Bjork’s Utopia was one of the most acclaimed records of 2017, but not by me. Nobody has been stopping me on the street to ask why I didn’t love the new Bjork album, but here it is anyway: too many birdsong sound effects and woodwinds. Yes, I know I was just saying that I’m in favor of woodwinds and want to hear more of them in general, but a word to the wise, woodwinds should never be combined with birdsong sound effects lest you summon the vengeful spirit of Enya.
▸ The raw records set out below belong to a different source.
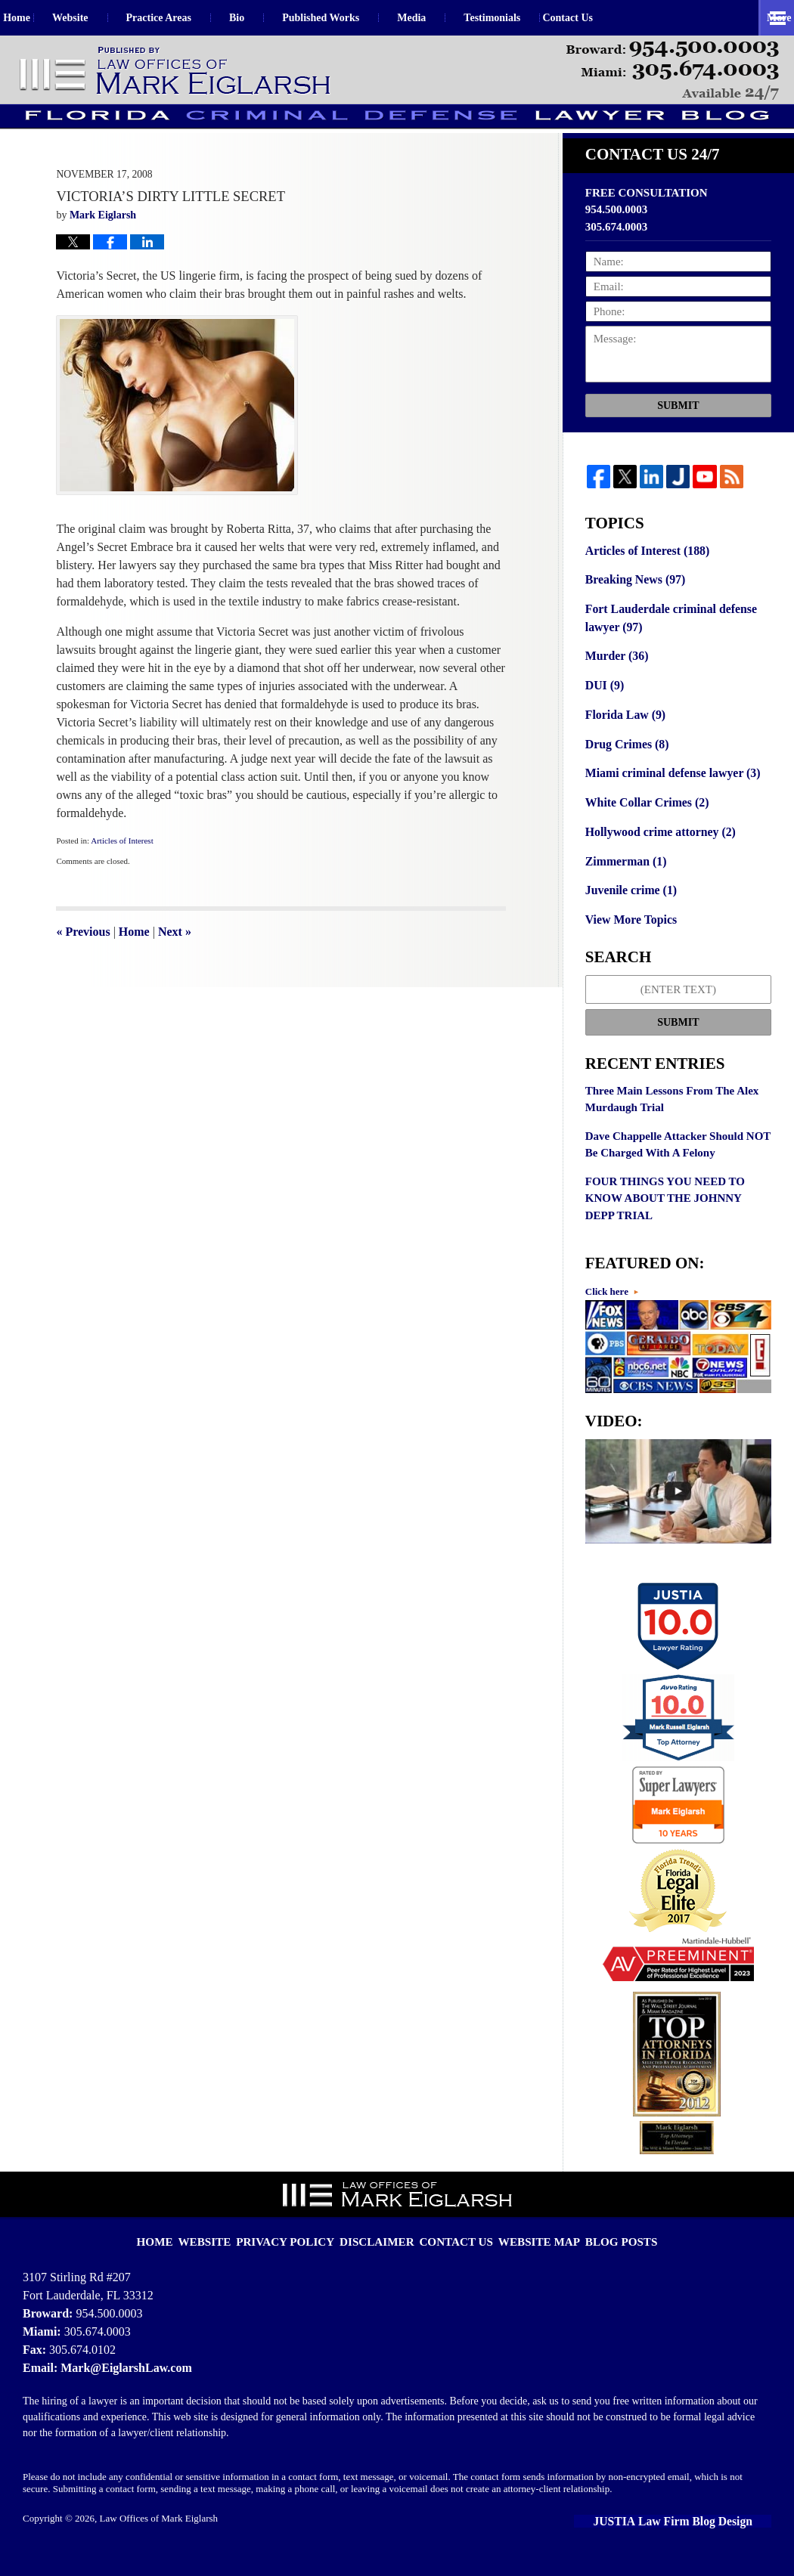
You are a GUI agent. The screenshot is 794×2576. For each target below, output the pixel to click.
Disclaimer (382, 2248)
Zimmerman (623, 883)
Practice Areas (189, 17)
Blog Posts (601, 2248)
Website (101, 17)
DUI (603, 713)
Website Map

When I put on a Bjork album, I don’t want to hear Music for Yoga Studios. Bjork is nothing if not an edgy artist, and if anybody can make it work with the nature sounds and overall spirit of optimism, it is she. But if her last record – which I adored – was the Big Breakup Album of her career, this is her Buck Up Sister and Put Yourself Back Out There album, and I’m happy for her that she’s gotten herself to that point. You’re still young, Bjork, you’ve got so much to offer and I promise you, you’ll find love again, with someone who truly deserves and appreciates you. Now get back to making music that’s dark and discomfiting.